A loose federal system as a solution to the Soviet Union's increasing ethnic problems was proposed by President Gorbachev during the Communist Party Congress of July 1990. A draft of the New Union Treaty was submitted to the Supreme Soviet in on November 23 1990. A drafting committee started work on the text on January 1, 1991. Six of the fifteen Soviet republics however did not participate in drafting of the treaty: Estonia, Latvia, Lithuania, Moldavia, Georgia and Armenia, i.e. the six Christian non-Slav of the fifteen republics. The proposal was approved by the Union Council on March 6 and sent to the Supreme Congresses of the republics for approval. Agreement could not be reached on the distribution of power between the Union and the Republics and the proposal was not approved.

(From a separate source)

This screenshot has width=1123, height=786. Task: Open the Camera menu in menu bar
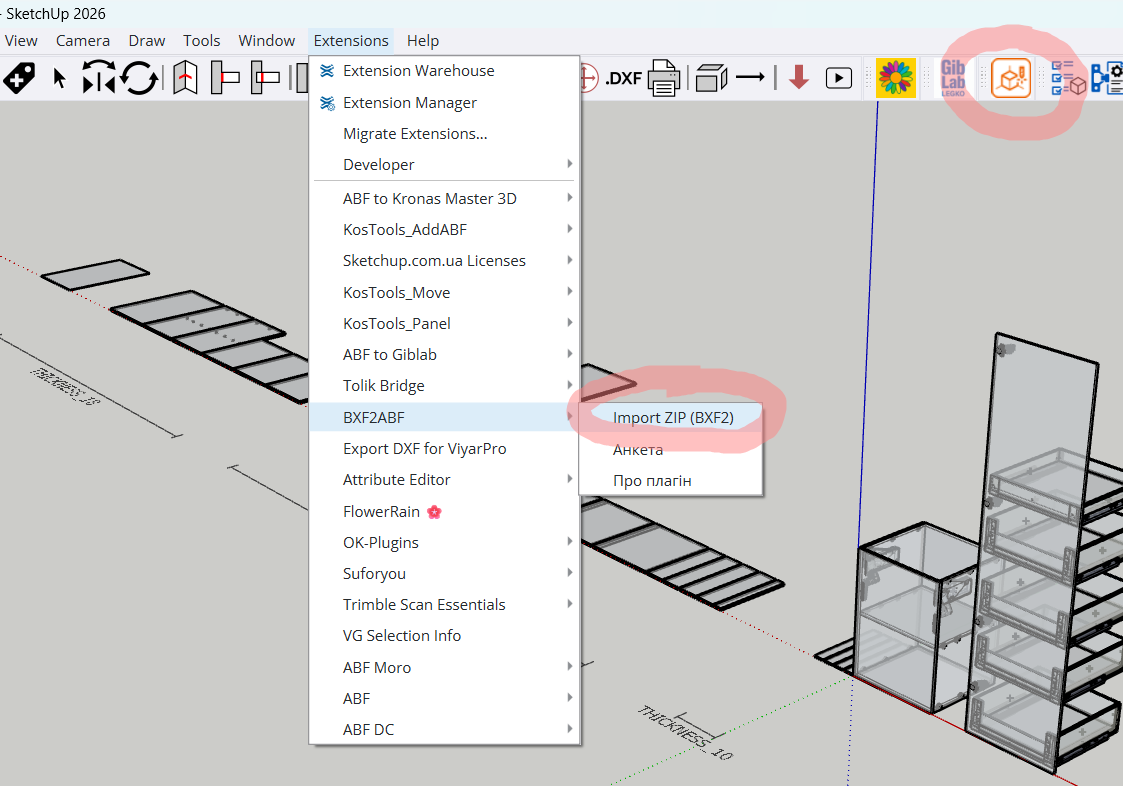click(x=83, y=41)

President Gorbachev tried to gain popular support for the proposal. In a national referendum held on March 17, 1991, 76% of voters supported maintaining the federal system of the Soviet Union, including a majority in all of the nine republics which participated in the drafting. Opposition was greatest in large cities like Leningrad and Moscow. The referendum was boycotted in the other six republics.

An agreement between the Soviet central government and nine republics, the so-called "9+1" agreement was finally signed at Novo-Ogarevo, a government dacha outside of Moscow, on April 23, 1991. The New Union Treaty would have made the Soviet Republics independent republics in a federation with a common president, foreign policy, and military. The treaty would have transferred a major share of the central presidential authority to the republics.

Only nine republics had indicated a willingness to remain in the USSR. The three Baltic Republics had already chosen the path to independence. Though the treaty was intended to save the union, hardliners feared that it would encourage some of the smaller republics to follow the lead of Lithuania and press for full independence.